+++ Records for the exercise +++

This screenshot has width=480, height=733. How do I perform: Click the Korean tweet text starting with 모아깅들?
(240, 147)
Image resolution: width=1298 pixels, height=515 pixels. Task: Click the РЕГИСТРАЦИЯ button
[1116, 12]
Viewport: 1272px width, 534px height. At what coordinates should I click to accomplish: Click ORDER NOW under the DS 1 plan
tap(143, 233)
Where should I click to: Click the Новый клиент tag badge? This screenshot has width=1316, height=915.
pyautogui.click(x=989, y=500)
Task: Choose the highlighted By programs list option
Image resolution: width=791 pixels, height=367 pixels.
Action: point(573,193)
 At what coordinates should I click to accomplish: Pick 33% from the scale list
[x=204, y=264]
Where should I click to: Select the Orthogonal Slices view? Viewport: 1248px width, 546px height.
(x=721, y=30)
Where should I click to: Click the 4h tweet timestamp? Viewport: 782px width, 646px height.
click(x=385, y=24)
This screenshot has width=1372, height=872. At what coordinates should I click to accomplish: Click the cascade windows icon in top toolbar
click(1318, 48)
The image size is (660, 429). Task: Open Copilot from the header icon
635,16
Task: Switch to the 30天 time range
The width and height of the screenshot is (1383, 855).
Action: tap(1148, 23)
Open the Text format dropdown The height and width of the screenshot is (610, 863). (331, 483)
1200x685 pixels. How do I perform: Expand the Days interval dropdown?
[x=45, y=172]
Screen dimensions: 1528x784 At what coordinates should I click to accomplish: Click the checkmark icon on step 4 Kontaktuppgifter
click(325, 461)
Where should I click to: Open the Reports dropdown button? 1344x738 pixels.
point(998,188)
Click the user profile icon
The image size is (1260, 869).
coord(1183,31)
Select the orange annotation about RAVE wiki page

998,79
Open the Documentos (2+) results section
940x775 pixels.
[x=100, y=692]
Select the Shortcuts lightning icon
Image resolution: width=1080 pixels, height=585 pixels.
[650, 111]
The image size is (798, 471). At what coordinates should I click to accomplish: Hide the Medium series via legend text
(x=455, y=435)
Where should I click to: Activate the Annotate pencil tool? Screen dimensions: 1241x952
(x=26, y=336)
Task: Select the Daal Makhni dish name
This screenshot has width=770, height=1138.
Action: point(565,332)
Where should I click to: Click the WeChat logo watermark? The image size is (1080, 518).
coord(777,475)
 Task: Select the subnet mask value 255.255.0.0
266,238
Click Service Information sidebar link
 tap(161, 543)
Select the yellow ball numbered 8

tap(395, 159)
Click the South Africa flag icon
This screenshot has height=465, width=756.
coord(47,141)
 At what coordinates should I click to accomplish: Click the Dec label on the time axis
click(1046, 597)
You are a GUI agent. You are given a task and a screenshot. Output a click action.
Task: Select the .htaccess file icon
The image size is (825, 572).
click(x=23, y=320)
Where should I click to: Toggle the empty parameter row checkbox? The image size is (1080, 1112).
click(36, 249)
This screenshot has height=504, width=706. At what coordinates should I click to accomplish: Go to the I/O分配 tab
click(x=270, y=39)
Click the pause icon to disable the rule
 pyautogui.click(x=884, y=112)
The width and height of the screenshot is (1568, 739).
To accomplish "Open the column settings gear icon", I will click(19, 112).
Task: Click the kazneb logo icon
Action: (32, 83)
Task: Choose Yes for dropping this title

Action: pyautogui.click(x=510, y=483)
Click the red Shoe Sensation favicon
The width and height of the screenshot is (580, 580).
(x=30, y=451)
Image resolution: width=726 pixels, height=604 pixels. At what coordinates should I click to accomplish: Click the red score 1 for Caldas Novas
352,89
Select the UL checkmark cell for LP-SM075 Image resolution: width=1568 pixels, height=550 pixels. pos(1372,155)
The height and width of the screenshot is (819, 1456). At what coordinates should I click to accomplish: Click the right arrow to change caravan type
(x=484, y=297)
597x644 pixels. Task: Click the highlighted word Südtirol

+++

• **What needs to be done**: The records above need to be output again, verbatim.

• **Expected answer**:
This screenshot has width=480, height=733. How do I perform: Click the Korean tweet text starting with 모아깅들?
(240, 147)
Image resolution: width=1298 pixels, height=515 pixels. Task: Click the РЕГИСТРАЦИЯ button
[1116, 12]
Viewport: 1272px width, 534px height. At what coordinates should I click to accomplish: Click ORDER NOW under the DS 1 plan
tap(143, 233)
Where should I click to: Click the Новый клиент tag badge? This screenshot has width=1316, height=915.
pyautogui.click(x=989, y=500)
Task: Choose the highlighted By programs list option
Image resolution: width=791 pixels, height=367 pixels.
Action: point(573,193)
 At what coordinates should I click to accomplish: Pick 33% from the scale list
[x=204, y=264]
Where should I click to: Select the Orthogonal Slices view? Viewport: 1248px width, 546px height.
(x=721, y=30)
Where should I click to: Click the 4h tweet timestamp? Viewport: 782px width, 646px height.
click(x=385, y=24)
This screenshot has width=1372, height=872. At what coordinates should I click to accomplish: Click the cascade windows icon in top toolbar
click(1318, 48)
The image size is (660, 429). Task: Open Copilot from the header icon
635,16
Task: Switch to the 30天 time range
The width and height of the screenshot is (1383, 855).
Action: tap(1148, 23)
Open the Text format dropdown The height and width of the screenshot is (610, 863). (331, 483)
1200x685 pixels. How do I perform: Expand the Days interval dropdown?
[x=45, y=172]
Screen dimensions: 1528x784 At what coordinates should I click to accomplish: Click the checkmark icon on step 4 Kontaktuppgifter
click(325, 461)
Where should I click to: Open the Reports dropdown button? 1344x738 pixels.
point(998,188)
Click the user profile icon
The image size is (1260, 869).
coord(1183,31)
Select the orange annotation about RAVE wiki page

998,79
Open the Documentos (2+) results section
940x775 pixels.
[x=100, y=692]
Select the Shortcuts lightning icon
Image resolution: width=1080 pixels, height=585 pixels.
[650, 111]
The image size is (798, 471). At what coordinates should I click to accomplish: Hide the Medium series via legend text
(x=455, y=435)
Where should I click to: Activate the Annotate pencil tool? Screen dimensions: 1241x952
(x=26, y=336)
Task: Select the Daal Makhni dish name
This screenshot has width=770, height=1138.
Action: point(565,332)
Where should I click to: Click the WeChat logo watermark? The image size is (1080, 518).
coord(777,475)
 Task: Select the subnet mask value 255.255.0.0
266,238
Click Service Information sidebar link
 tap(161, 543)
Select the yellow ball numbered 8

tap(395, 159)
Click the South Africa flag icon
This screenshot has height=465, width=756.
coord(47,141)
 At what coordinates should I click to accomplish: Click the Dec label on the time axis
click(1046, 597)
You are a GUI agent. You are given a task and a screenshot. Output a click action.
Task: Select the .htaccess file icon
The image size is (825, 572).
click(x=23, y=320)
Where should I click to: Toggle the empty parameter row checkbox? The image size is (1080, 1112).
click(36, 249)
This screenshot has height=504, width=706. At what coordinates should I click to accomplish: Go to the I/O分配 tab
click(x=270, y=39)
Click the pause icon to disable the rule
 pyautogui.click(x=884, y=112)
The width and height of the screenshot is (1568, 739).
To accomplish "Open the column settings gear icon", I will click(19, 112).
Task: Click the kazneb logo icon
Action: (32, 83)
Task: Choose Yes for dropping this title

Action: pyautogui.click(x=510, y=483)
Click the red Shoe Sensation favicon
The width and height of the screenshot is (580, 580).
(x=30, y=451)
Image resolution: width=726 pixels, height=604 pixels. At what coordinates should I click to accomplish: Click the red score 1 for Caldas Novas
352,89
Select the UL checkmark cell for LP-SM075 Image resolution: width=1568 pixels, height=550 pixels. pos(1372,155)
The height and width of the screenshot is (819, 1456). At what coordinates should I click to accomplish: Click the right arrow to change caravan type
(x=484, y=297)
597x644 pixels. Task: Click the highlighted word Südtirol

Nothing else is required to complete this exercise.